Work order. Copy out every record below exactly as written, but leave out any pictures.

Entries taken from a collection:
··········
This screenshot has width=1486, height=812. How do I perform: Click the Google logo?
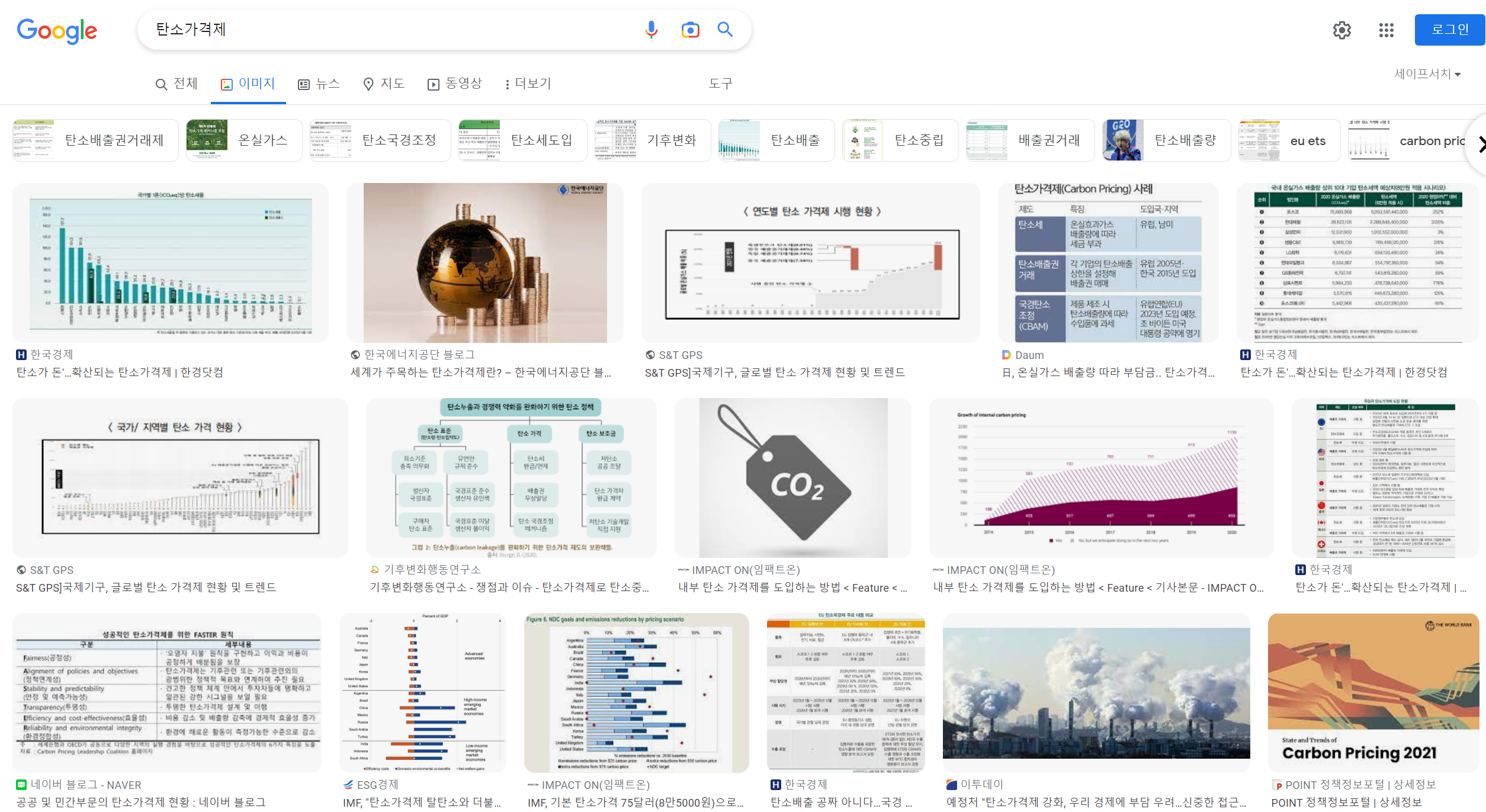tap(57, 31)
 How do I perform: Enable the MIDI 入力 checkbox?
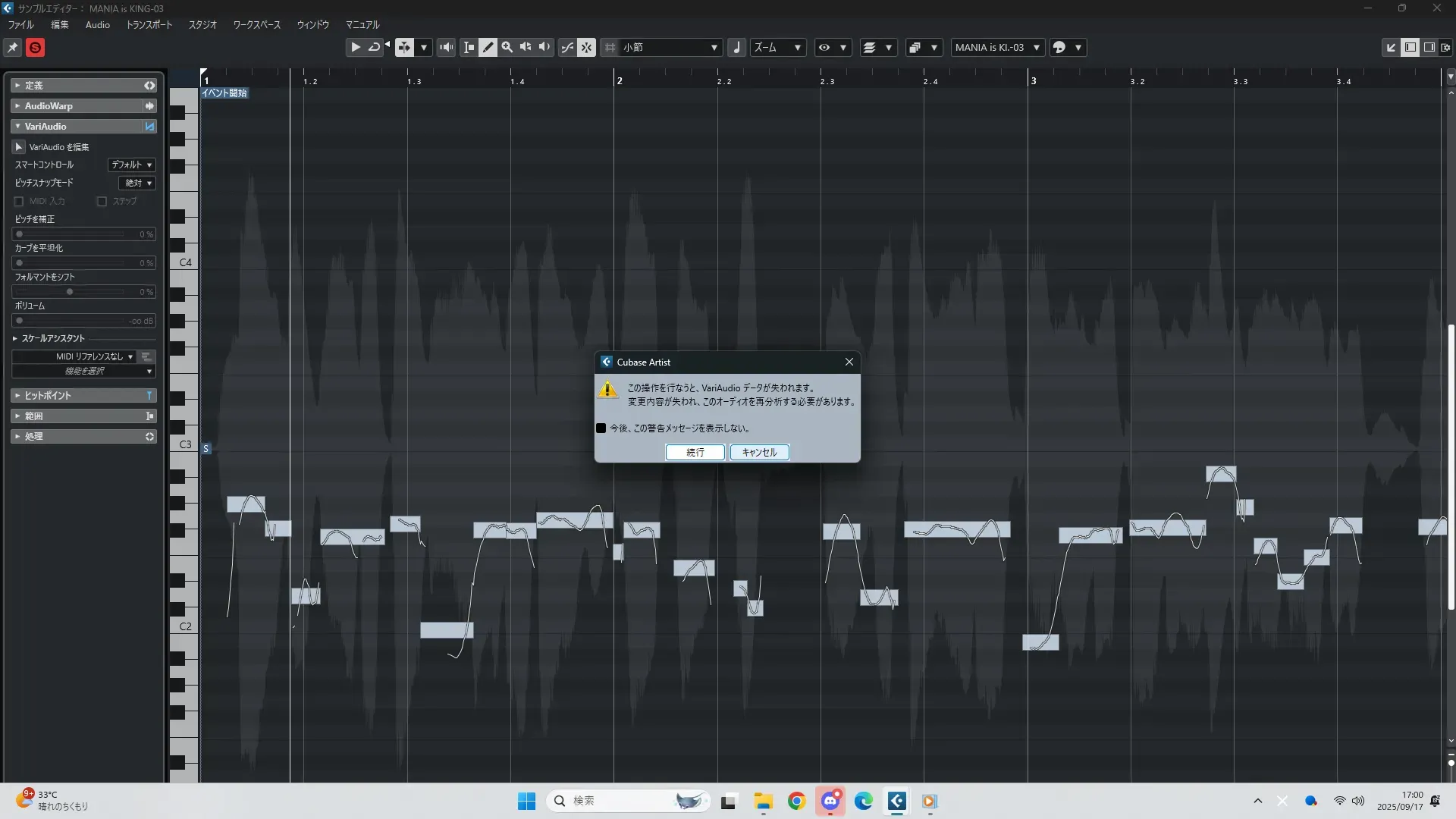[x=19, y=202]
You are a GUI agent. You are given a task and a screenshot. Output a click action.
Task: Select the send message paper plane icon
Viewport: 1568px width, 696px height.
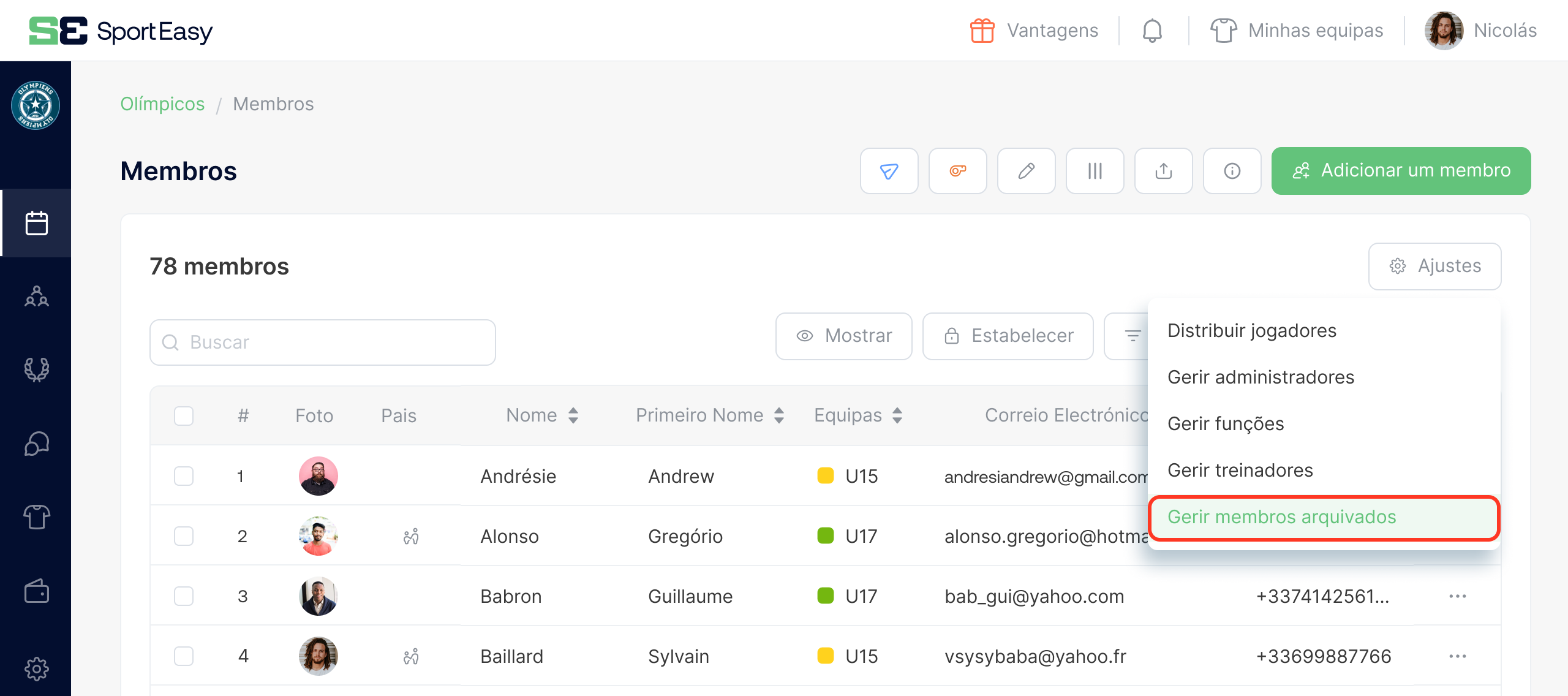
··········
Reply.
This screenshot has width=1486, height=812. How do I perform: Click the Google logo?
tap(57, 31)
 How do I perform: Enable the MIDI 入力 checkbox?
[x=19, y=202]
You are a GUI agent. You are given a task and a screenshot. Output a click action.
Task: Select the send message paper plane icon
Viewport: 1568px width, 696px height.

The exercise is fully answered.